The study uses the EIA’s natural gas prices and the National Renewable Energy Laboratory’s renewable energy and battery cost projections. The study authors perform sensitivity analysis on these assumptions but do not detail the results in the main report.
Because solar generation drops to zero during nighttime hours and wind generation can drop to a meager 5 or 10 percent capacity factor, the study authors use battery energy storage as a viable option for cost-effectively integrating high levels of wind and solar generation into electricity grids. They estimate that about 600-gigawatt hours (150 gigawatts for 4 hours) of storage would be needed in the 90 percent carbon-free case, representing about 20 percent of daily electricity demand. When renewable energy generation exceeds demand, storage batteries are charged and they dispatch electricity when renewable generation falls short of demand. Despite the addition of storage, about 14 percent of available renewable energy is curtailed annually in the study forecast.
Under the 90 percent carbon free case, the study finds most transmission investments are in new spur line transmission rather than bulk transmission. Although the 90 percent carbon free case requires about three times more spur line investment than the No New Policy case, the study finds the total transmission requirements in the 90 percent carbon free case to add only 0.2 cents per kilowatt hour to total system costs. The report notes that further work is needed to understand transmission needs more precisely.
Wholesale electricity (generation plus incremental transmission) cost under the 90 percent carbon free case in 2035 is 4.6 cents per kilowatt hour—0.46 cents per kilowatt hour (12 percent) higher than they are under the No New Policy case in 2035. Higher costs are expected due to the massive construction program being undertaken, which is not needed when perfectly good fossil fuel generating capacity that does not need to be retired is available to electricity consumers. Those technologies are just not politically correct under a Biden Administration.
Biden wants a carbon free generating sector by 2035. The study by Berkeley University examines a 90 percent carbon free case by 2035 that results in higher costs for consumers than using currently available technologies.
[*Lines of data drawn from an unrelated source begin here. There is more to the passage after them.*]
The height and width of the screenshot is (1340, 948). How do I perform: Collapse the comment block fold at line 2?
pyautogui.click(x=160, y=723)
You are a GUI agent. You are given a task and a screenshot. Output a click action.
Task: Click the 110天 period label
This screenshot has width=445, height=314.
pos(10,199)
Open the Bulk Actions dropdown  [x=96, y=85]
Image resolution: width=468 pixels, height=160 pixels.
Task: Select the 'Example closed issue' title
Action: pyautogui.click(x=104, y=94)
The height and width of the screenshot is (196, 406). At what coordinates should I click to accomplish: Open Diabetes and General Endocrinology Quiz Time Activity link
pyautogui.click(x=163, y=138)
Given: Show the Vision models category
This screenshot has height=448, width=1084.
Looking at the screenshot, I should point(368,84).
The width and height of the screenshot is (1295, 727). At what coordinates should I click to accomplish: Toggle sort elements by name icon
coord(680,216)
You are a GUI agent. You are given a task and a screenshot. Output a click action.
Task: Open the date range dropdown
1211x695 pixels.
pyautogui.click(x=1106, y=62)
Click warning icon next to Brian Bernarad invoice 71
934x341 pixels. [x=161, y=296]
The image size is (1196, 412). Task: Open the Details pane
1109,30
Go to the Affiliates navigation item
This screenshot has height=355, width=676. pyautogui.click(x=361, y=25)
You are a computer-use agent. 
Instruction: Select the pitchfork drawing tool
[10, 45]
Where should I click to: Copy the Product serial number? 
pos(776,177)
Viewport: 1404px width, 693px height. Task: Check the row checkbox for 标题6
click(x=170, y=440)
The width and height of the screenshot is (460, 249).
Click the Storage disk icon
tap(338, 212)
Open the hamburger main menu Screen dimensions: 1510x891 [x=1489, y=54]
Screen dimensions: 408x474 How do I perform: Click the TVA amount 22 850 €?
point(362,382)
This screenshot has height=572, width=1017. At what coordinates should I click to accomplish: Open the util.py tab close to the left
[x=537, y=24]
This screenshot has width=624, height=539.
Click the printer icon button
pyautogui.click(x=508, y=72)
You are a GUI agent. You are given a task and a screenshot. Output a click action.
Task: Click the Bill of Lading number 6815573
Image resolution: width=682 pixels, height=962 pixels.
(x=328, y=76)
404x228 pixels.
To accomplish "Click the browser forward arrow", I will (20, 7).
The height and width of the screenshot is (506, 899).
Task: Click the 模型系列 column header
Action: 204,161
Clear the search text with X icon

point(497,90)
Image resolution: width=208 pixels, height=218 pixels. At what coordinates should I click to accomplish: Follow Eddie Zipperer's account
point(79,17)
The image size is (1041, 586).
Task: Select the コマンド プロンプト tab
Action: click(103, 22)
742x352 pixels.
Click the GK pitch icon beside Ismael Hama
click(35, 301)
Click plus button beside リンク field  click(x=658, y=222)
It requires that 1,100 gigawatts of solar and wind capacity be built by 2035—over 70 gigawatts each year—and that all coal plants and most natural gas plants in the United States be prematurely retired. This new construction of capacity is equal to the entire existing U.S. generation system. Unfortunately, the United States is not a mecca for wind and solar or battery manufacturing, which means that the United States will need to import technology from China and Europe, making the United States dependent on a communist country for its solar panels and rare earth and critical metals needed in the production of wind turbines and solar panels. Instead of using American energy which has made the United States independent for the first time since 1957, the U.S. policies being pursued will result in jettisoning that long-sought after success and becoming rapidly more dependent upon China for our energy.